Treatment plan pillars on shaky ground
When treating heart failure, doctors currently rely on a “four-pillar therapeutic approach” consisting of various medications: ACE inhibitors or angiotensin receptor blockers, angiotensin receptor-neprilysin inhibitors, beta blockers, MRAs and SGLT2 inhibitors. The last of these is the only class of active substances that has proven to be effective against both systolic and diastolic heart failure.
Ideally, these four pillars are used simultaneously to not only alleviate the symptoms of heart failure, but also to slow the progression of the disease. However, in patients with comorbidities – CKD in particular – this treatment plan quickly falls apart if the weakened kidneys are overloaded and can no longer effectively flush the active substances out of the body. “Sometimes one pillar falls, sometimes three,” reports Knaup from his everyday practice.
In some cases, the only remaining option for multimorbid patients is to combat the symptoms with diuretics, i.e. medications that increase urine production. These at least reduce the accumulation of fluid in the body that is typical of heart failure. However, in advanced kidney failure, even this strategy eventually reaches its limits. “The balancing act becomes ever more difficult,” says Knaup. For GPs like him, there is long-term hope on the horizon at ISAS, where pharmacologist Lorenz and her team are currently working on several promising new medicinal approaches.

Dr Jonas Knaup is a specialist in general practice at the Burgbernheim Medical Care Centre.
© Privat
A stress-resistant heart thanks to proteins?
For a start, researchers at ISAS are developing strategies to combat the pathological remodelling processes in the heart muscle associated with heart failure. When the strength of the heartbeat drops, so too does the blood supply to the organs, causing the body to release stress hormones. These cause the heart to beat faster and harder. In the short term, this actually boosts physical performance – which in the past helped humans evolve to run away from acute dangers, such as a bear on the attack. In the long term, however, these stress hormones bring about changes in the heart by stimulating the growth of heart cells and connective tissue. This ultimately makes the heart thicker and stiffer – and even less able to pump blood.
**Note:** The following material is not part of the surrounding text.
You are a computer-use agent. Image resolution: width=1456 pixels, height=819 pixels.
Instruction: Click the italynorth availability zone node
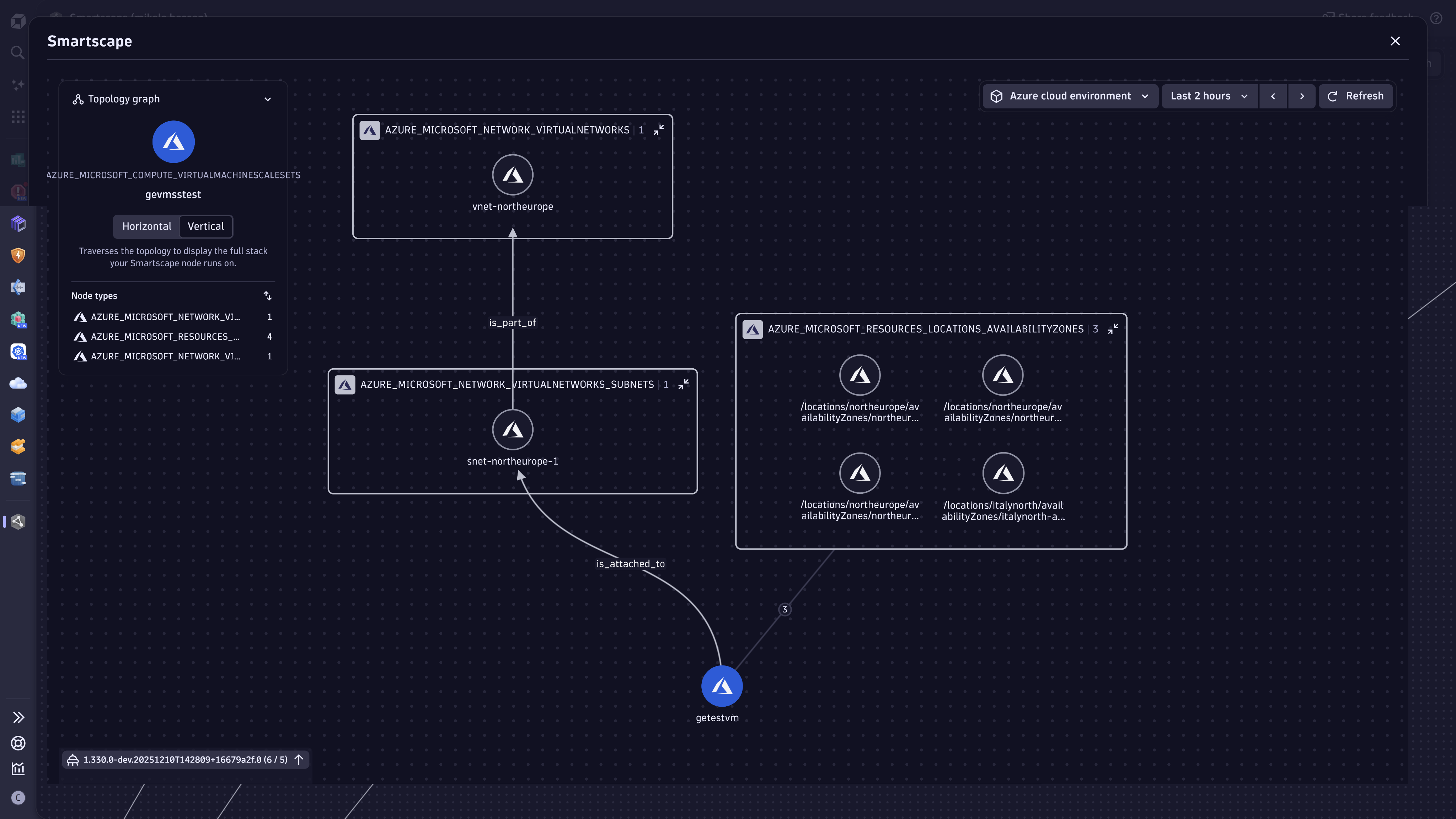click(1003, 473)
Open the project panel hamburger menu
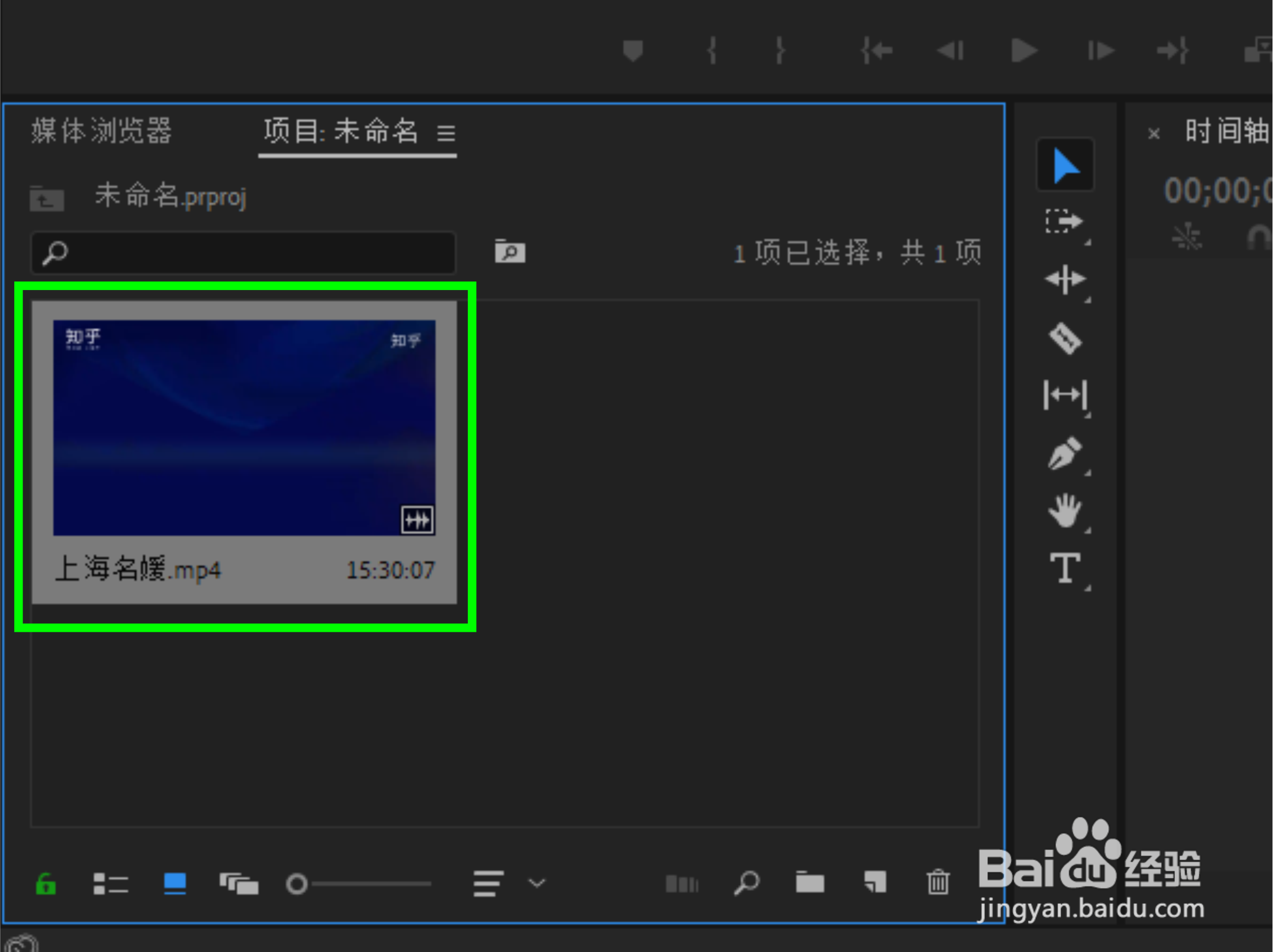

Lorenz's Cardiovascular Pharmacology research group has identified various proteins that counteract this dynamic. “These include a peptide agent that acts directly on the signalling pathway that inhibits pathological heart growth. This enables us to stop this development,” says the researcher. A second protein, in turn, appears to be able to increase the beat strength of the weakened heart muscles without the mechanism of heart growth, which is so dangerous in the long term, even starting. A third protein, the investigation of which is still in the early stages, appears to have the potential to improve the elasticity of the heart muscle and to do so in both systolic and diastolic heart failure.
New therapy pillars for a broader range of treatment options
If the identified molecular points of attack prove effective and new drugs can be developed from them, they would significantly expand the existing arsenal of available treatments. “These would be entirely new pillars of therapy,” explains Lorenz. In other words, the proteins that the ISAS team is working on are not simply variants of the four existing approaches to treatment, but active principles used to treat heart failure through novel mechanisms that have not yet been deployed.
GP Knaup would welcome these additional treatment options. He sees heart failure patients in his practice almost every day, whose comorbidities often make treating them a challenge. “You just try to somehow hold the rickety system together,” says the doctor. In view of the prevailing demographic trend, physicians must prepare to be confronted with this problem even more frequently in the future. The number of people affected is rising, says Knaup. He goes on: "The older the population gets, the more common this disease becomes.”